Outre Manche, c’est une autre approche qui semble dominer. Seulement 4 % des RSSI britanniques estiment que le service finances doit assumer la responsabilité de l’assurance des risques informatiques : pour 31 % d’entre eux, c’est à la DSI que cela revient, contre 23 % au service chargé de la gestion des risques.

Mais si les assurances habituelles sont assorties de conditions, les RSSI ne semblent pas les imaginer trop contraignantes en matière de cyberassurance. Ou alors sont-ils très confiants dans leurs pratiques et technologies existantes. Car 46 % des RSSI français sondés estiment que la souscription d’une telle assurance ne devrait pas se traduire par de nouveaux investissements en sécurité. Mieux : des deux côtés de la Manche, 41 % des sondés estiment que leur organisation ne devrait pas avoir à changer ses politiques de sécurité en cas de souscription d’une cyberassurance.

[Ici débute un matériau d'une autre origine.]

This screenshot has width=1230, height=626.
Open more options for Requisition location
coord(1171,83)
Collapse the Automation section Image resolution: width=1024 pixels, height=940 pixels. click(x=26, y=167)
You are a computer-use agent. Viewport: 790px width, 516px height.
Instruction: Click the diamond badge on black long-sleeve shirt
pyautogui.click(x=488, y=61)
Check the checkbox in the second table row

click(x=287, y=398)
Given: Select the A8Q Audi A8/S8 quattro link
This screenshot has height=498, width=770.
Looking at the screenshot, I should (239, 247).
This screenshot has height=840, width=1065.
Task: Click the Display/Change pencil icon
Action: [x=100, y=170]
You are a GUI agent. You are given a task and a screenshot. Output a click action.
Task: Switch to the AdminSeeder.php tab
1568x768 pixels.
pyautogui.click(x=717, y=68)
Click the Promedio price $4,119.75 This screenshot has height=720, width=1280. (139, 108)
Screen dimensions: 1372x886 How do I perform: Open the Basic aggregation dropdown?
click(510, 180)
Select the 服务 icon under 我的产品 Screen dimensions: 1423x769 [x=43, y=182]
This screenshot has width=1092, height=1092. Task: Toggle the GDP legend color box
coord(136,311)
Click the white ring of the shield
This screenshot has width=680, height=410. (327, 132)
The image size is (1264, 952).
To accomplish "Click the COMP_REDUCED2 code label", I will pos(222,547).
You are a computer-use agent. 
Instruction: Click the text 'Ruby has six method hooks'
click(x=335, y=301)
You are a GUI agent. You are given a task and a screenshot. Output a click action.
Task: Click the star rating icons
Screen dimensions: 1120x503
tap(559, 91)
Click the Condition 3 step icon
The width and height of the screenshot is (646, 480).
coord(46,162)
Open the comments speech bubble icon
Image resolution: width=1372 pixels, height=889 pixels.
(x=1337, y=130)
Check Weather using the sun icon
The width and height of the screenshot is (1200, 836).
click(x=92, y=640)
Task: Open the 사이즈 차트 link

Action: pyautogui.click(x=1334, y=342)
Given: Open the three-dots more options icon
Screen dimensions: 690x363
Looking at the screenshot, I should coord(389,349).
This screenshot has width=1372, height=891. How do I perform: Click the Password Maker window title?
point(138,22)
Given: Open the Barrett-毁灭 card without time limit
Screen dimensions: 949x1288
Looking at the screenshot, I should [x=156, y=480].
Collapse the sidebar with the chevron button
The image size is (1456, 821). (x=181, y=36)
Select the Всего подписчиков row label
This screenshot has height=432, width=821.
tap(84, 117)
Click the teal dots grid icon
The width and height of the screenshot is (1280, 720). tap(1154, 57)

Mais en fait, c’est bien la confiance qui semble induire ces opinions. En France, les RSSI sondés estiment à 76 % qu’il est « facile ou très facile d’identifier la persistance d’accès d’ex-employés à des ressources internes ». Et pour les anciens fournisseurs ? 40 % estime qu’identifier la persistance de leur accès est facile, et autant qu’elle est très facile.

Plus prudents – ou moins préparés ? – les RSSI britanniques sont beaucoup plus prudents, la moitié d’entre eux estimant qu’il serait difficile ou très difficile d’identifier cette persistance pour d’anciens prestataires… et ils sont 55 % avec la même opinion pour les anciens collaborateurs de leur organisation.